- _提示文_

GEヘルスケア・ジャパン、メディアセミナー「東日本大震災における災害医療と今後の地域医療再生について~日本超音波医学会と岩手県の取り組みから~」を開催

2011.09.10
小山耕太郎氏
多田荘一郎氏
Vscan
GEヘルスケア・ジャパンは2011年9月5日、日本記者クラブ(東京都千代田区)にてメディアセミナー「東日本大震災における災害医療と今後の地域医療再生について~日本超音波医学会と岩手県の取り組みから~」を開催した。
はじめに、小山耕太郎氏(岩手医科大学)による表題の講演が行われた。同氏は震災直後より日本超音波医学会と迅速な連携を取り、3月18日にはポータブル超音波装置が岩手に届けられたという。災害医療の現場は、DMATを中心とした初期の救急災害医療(第一段階)、避難所における慢性疾患の治療・健康管理・衛生管理(第二段階)、仮設診療所の整備(第三段階)、という段階を取って日々変化していく。当初小山氏は、第一段階においてポータブル超音波装置が活躍すると想定していたが、東日本大震災における岩手県の被害は、地震よりも津波被害が大きく水死者が大多数であったため、震災直後から日を置かず第二段階に移行していたと振り返る。避難所向けの災害医療において目立ったのは、薬不足による慢性疾患のコントロール不良例、風邪等の感染症の蔓延、衛生面の悪化などであり、ポータブル超音波装置を使用する場面はなかったという。
岩手県における東日本大震災の被害の特徴は、ガソリン不足・通信途絶という問題を抱えていたこと、地理的特徴のために沿岸地域が孤立していたこと、もともと岩手県は医療過疎地であり高齢化率も高いことが挙げられた。陸前高田の仮設診療所では、DMATが持参した医療機器を借りて診療している状況であり、DMAT撤収後には医療機器も無くなることを意味するため、「仮設診療所の整備のためには、標準電源で使えるポータブル超音波装置が重要な役割を果たす」と語る小山氏。実際に、避難所におけるDVTスクリーニングのために行ったエコー検査において、ポータブル超音波装置が有用であった事例が紹介された。

- _コレクションの項目_
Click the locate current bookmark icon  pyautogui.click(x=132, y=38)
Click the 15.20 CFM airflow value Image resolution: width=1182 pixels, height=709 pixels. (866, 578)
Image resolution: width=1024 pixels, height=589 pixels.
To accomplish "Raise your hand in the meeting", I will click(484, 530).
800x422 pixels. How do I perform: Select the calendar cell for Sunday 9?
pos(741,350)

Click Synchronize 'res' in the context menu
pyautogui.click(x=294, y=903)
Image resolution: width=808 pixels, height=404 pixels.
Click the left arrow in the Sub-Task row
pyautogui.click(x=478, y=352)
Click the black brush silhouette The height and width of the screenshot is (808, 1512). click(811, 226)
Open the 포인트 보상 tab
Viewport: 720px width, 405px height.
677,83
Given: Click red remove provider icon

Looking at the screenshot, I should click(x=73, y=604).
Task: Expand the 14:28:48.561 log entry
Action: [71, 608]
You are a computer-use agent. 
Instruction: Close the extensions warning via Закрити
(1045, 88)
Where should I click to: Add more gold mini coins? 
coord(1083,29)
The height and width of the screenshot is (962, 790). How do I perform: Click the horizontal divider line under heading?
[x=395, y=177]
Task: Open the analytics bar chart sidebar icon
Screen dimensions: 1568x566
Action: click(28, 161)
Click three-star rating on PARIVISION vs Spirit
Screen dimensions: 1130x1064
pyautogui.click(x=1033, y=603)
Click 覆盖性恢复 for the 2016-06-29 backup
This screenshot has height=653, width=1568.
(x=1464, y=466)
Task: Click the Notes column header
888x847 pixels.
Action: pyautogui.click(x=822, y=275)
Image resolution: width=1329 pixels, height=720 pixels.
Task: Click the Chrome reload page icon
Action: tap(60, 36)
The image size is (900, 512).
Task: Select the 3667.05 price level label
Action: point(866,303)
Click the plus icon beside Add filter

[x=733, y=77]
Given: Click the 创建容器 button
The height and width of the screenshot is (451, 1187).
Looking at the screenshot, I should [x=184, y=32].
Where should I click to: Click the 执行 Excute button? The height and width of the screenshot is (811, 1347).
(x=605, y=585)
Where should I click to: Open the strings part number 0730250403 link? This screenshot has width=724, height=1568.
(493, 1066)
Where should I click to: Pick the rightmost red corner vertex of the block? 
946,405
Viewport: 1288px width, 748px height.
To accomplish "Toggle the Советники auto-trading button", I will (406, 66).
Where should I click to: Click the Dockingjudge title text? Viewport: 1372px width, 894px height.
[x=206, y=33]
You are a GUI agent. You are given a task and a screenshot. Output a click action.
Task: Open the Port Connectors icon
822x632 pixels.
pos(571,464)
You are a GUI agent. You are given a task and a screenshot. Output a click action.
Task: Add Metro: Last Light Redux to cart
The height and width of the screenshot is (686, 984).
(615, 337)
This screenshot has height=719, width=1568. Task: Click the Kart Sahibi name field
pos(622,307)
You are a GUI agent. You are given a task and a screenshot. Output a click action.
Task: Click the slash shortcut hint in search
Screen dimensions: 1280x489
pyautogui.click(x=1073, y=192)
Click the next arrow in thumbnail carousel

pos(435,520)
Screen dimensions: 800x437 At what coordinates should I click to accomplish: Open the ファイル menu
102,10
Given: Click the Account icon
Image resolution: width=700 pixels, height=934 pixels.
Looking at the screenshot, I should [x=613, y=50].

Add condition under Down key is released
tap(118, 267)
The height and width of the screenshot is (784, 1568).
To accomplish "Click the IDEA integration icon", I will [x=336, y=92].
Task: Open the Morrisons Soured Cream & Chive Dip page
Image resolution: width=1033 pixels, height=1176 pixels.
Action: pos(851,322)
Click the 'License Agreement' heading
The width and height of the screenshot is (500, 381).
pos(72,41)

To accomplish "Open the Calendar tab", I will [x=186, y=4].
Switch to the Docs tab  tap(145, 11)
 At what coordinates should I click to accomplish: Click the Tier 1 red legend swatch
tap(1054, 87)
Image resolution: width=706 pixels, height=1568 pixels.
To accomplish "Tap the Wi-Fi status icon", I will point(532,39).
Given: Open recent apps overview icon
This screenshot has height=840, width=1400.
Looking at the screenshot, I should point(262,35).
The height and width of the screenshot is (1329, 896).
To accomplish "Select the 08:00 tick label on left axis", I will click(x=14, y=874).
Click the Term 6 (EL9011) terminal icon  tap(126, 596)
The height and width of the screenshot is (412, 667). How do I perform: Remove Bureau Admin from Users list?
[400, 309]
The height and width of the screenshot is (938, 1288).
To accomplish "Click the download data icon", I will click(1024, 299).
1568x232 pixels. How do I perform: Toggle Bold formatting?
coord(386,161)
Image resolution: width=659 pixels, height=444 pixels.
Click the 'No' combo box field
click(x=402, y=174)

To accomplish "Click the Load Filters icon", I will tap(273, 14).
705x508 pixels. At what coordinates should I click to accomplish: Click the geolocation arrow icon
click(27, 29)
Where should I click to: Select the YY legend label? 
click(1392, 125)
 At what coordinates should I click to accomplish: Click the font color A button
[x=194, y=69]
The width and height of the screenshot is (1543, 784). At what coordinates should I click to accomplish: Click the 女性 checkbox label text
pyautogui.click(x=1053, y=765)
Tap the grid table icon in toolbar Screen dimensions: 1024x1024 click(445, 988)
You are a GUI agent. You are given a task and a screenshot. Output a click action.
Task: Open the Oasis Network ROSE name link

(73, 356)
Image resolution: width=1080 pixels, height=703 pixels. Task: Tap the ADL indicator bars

- _練習問題 A_
災害医療セミナーの記事によると、ポータブル超音波装置が岩手に届けられたのは何月何日か。
- _練習問題 B_
災害医療セミナーの記事で、災害医療の現場がたどる段階として挙げられているものをすべて列挙しなさい。
- _練習問題 C_
災害医療セミナーの記事の最後の文に続けて、本文の続きを書きなさい。
一覧はここでは一切用いない。

- _解答 A_
3月18日

- _解答 B_
- 第一段階：DMATを中心とした初期の救急災害医療
- 第二段階：避難所における慢性疾患の治療・健康管理・衛生管理
- 第三段階：仮設診療所の整備

- _解答 C_
地域医療再生に向けた次の段階は、基幹拠点病院の再整備と、新生の地域社会に応じた県全体の新しい医療体制であるとして、岩手医大は「いわて情報ハイウェイ」をはじめとする遠隔医療の充実に力を入れている。また今回の経験から小山氏は「災害時の超音波検査を適切に実施するためには平常時から超音波検査を普及することが重要」と述べ、医療過疎地域における超音波専門医・検査士の養成や、プライマリケアや訪問診療でのエコー検査を普及する意義を説いた。
つづいて、多田荘一郎氏(GEヘルスケア・ジャパン)が「被災地における『携帯型エコー』の活用事例と今後の可能性」と題し、被災地におけるポータブル超音波装置の有用性と同社の取り組みについて講演した。同社は「Vscan」をはじめとするポータブル超音波装置を被災地に貸し出し・寄贈しており、慢性疾患を抱える高齢者のプライマリケアや、検診を受けられなくなった妊婦の検査、急性期疾患のトリアージに役立ったという。また少子高齢化や医師の偏在、厳しい医療財政といった日本の医療課題の解決に向け、限りある医療資源の有効活用の重要性を述べた。「healthymagination」コンセプトのもとに提案する構想として、ポータブル医療機器やITを活用した地域医療連携支援ネットワークについて紹介した。